I am working on a project that uses TimescaleDB as a database storage for data that is about 6 TB in size. It is setup as an instance on AWS EC2.

If I understand clearly, TimescaleDB has the concept of Hypertables which basically performs chunking behind the scenes to emulate distributed environment.

I wanted to know if it is possible to create a distributed environment, possibly using 3 instances as a cluster, and splitting data storage across these three nodes, so 6 TB is distributed as 2 TB on each instance.

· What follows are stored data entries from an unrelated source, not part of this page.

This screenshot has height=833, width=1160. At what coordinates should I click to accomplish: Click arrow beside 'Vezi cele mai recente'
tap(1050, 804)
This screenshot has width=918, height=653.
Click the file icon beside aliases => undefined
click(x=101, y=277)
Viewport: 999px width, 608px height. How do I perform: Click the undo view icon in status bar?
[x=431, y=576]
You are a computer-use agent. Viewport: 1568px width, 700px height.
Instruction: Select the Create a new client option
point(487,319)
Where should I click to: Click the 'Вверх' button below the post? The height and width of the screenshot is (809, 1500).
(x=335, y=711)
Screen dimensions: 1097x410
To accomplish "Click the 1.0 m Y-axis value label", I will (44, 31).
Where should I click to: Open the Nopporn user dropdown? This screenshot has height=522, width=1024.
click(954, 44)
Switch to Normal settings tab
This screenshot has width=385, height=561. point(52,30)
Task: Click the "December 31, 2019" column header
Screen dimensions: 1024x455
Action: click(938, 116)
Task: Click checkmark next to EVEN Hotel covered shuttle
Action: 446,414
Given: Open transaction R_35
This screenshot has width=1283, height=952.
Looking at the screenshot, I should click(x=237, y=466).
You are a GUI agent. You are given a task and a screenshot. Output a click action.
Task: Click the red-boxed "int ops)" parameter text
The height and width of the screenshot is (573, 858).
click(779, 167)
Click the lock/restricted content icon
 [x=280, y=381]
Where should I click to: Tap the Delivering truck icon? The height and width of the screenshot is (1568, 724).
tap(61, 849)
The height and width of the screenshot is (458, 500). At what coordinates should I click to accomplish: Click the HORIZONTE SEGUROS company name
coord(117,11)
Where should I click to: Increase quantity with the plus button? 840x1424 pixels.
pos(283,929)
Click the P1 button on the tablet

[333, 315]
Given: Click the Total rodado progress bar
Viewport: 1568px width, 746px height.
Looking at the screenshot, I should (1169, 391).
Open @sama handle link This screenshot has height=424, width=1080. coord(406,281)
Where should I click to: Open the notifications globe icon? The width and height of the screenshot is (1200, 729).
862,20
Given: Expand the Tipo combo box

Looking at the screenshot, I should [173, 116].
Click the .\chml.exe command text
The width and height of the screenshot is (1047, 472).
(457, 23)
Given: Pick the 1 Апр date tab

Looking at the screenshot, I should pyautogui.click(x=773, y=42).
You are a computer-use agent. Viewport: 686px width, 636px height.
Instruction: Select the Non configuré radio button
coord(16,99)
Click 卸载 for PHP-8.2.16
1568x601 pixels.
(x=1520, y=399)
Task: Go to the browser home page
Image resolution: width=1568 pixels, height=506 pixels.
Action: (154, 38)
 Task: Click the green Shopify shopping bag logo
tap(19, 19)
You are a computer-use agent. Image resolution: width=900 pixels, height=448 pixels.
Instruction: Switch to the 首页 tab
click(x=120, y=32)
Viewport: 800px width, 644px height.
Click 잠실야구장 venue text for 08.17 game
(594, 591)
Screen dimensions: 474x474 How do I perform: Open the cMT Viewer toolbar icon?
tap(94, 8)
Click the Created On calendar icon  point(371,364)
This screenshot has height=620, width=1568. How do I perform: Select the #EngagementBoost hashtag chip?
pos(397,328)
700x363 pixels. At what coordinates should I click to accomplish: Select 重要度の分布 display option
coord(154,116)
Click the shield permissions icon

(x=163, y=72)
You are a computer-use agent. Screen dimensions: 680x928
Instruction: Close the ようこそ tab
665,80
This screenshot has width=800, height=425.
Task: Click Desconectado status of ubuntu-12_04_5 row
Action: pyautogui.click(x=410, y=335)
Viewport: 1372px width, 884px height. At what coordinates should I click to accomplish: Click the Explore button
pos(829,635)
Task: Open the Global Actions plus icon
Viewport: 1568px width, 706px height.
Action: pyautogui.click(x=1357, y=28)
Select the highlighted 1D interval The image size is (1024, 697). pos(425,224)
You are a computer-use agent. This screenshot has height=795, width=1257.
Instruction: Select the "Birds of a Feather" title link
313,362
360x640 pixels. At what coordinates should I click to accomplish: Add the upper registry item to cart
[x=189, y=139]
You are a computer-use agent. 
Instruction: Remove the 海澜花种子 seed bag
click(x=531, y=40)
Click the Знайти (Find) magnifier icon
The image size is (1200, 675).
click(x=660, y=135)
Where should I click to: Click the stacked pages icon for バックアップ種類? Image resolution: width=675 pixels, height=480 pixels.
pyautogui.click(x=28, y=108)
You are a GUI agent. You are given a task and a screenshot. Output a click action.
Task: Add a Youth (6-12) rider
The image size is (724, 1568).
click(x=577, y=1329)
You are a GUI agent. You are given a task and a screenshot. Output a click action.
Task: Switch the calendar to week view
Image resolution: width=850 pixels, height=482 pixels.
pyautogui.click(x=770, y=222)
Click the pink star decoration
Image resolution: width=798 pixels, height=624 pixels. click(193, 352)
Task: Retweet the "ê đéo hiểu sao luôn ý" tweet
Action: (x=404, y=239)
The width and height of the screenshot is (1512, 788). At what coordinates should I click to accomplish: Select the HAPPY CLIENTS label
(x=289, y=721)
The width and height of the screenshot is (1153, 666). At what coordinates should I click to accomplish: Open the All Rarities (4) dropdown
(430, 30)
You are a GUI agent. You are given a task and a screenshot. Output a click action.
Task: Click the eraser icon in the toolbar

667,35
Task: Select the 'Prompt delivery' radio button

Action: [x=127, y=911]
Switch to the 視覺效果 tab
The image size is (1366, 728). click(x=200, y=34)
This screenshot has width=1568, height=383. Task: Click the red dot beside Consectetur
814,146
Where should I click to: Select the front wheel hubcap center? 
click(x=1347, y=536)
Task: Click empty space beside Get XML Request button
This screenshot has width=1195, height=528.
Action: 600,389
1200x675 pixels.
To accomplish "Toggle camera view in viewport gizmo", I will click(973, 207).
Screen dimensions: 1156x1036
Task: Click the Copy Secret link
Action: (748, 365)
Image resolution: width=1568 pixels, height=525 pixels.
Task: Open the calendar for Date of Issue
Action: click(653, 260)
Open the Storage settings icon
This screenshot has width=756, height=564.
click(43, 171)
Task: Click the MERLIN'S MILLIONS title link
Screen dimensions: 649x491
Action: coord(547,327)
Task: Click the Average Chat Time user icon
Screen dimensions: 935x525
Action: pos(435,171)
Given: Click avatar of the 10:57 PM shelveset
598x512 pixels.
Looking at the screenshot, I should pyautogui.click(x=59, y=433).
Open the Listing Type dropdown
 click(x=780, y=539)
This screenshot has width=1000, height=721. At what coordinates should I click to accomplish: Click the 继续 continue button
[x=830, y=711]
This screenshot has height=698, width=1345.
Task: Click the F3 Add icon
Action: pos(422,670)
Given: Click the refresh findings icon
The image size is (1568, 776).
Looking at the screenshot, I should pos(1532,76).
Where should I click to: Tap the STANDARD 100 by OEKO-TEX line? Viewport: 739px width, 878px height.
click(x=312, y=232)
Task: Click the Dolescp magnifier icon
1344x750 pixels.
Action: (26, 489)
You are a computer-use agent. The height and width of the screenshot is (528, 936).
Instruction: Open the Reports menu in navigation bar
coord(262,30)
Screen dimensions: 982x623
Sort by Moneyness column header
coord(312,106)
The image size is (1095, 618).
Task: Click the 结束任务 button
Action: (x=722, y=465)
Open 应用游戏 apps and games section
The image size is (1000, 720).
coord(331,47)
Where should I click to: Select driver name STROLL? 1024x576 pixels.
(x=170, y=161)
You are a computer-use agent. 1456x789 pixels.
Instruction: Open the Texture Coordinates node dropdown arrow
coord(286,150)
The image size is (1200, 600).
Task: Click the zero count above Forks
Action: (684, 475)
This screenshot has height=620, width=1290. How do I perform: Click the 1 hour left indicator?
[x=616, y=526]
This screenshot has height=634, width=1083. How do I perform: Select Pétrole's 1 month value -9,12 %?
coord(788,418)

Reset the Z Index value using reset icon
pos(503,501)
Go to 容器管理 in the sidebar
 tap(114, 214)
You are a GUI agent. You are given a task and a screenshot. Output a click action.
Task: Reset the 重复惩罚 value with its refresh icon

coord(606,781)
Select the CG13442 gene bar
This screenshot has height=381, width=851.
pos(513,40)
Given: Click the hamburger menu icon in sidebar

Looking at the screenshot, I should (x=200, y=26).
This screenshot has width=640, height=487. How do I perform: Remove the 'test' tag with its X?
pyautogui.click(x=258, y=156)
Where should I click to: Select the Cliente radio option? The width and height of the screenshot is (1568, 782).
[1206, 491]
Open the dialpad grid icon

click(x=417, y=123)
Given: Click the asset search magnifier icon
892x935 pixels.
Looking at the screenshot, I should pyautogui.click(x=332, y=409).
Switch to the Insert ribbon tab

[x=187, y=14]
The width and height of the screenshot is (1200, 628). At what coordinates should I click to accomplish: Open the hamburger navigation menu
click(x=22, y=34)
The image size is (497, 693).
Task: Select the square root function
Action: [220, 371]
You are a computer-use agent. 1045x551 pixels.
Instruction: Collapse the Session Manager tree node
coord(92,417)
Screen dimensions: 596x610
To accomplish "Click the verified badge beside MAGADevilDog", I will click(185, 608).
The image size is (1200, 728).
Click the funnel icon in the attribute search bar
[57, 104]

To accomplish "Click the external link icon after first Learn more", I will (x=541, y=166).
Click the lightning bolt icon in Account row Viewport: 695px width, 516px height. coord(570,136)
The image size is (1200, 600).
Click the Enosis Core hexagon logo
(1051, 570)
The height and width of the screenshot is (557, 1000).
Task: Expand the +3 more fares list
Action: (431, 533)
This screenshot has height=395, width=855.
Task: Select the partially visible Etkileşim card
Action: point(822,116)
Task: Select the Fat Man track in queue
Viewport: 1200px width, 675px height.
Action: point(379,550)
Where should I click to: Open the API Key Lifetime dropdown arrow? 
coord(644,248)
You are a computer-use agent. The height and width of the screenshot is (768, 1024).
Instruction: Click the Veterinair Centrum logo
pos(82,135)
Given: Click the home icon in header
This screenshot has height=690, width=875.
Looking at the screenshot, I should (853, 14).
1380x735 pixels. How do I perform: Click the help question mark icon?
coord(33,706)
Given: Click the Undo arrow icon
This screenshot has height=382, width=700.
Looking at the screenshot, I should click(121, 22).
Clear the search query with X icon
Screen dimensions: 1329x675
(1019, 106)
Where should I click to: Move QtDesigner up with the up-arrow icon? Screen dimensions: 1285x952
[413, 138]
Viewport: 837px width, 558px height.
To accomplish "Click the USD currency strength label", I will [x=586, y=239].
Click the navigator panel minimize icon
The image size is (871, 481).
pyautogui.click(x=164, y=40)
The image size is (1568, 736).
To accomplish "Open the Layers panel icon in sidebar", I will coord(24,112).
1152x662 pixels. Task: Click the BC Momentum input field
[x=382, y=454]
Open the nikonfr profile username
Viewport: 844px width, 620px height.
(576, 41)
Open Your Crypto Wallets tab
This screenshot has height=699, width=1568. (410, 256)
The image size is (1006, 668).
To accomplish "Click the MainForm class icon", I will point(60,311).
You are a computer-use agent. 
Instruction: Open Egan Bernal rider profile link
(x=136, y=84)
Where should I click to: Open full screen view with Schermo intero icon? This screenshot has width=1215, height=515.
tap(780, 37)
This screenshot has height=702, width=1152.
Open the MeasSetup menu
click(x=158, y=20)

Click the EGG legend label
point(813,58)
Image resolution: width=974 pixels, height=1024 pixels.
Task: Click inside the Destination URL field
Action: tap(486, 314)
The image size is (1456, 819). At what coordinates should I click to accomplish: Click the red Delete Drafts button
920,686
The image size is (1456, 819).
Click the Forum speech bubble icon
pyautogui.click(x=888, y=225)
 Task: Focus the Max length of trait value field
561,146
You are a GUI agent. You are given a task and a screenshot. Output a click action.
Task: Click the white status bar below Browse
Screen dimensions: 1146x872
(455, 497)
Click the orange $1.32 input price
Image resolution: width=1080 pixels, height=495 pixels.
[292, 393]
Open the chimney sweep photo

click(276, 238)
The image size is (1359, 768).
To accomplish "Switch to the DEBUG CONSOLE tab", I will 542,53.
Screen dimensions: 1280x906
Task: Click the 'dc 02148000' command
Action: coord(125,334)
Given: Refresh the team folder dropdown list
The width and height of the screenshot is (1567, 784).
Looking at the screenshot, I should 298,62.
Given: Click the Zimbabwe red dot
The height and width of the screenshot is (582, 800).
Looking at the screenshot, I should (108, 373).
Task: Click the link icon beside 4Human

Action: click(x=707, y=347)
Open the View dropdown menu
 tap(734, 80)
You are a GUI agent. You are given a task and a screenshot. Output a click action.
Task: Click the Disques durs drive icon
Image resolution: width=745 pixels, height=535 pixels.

Is this is something that is possible on the current version (1.7.2)?

Alpha Bing
  • 31
  • 3
  • I don't think so. TimescaleDB uses PostgreSQL partitioning and is not a sharding solution. But someone with more TimescaleDB fu may correct me. – Laurenz Albe Oct 05 '20 at 15:19
  • Do you think I can perform partitioning given that it already works out Hypertables? – Alpha Bing Oct 05 '20 at 16:32
  • Partitioning is splitting a table into several smaller tables *in a single database*. Sharding is splitting up data across several databases. – Laurenz Albe Oct 05 '20 at 16:45

1 Answers1

1

TimescaleDB 2.0 will support "horizontal sharding" of data, as you suggest, as part of its distributed hypertables.

We expect 2.0-RC1 to be out this week, and each release candidate will be "fully upgradeable" to the final 2.0 release.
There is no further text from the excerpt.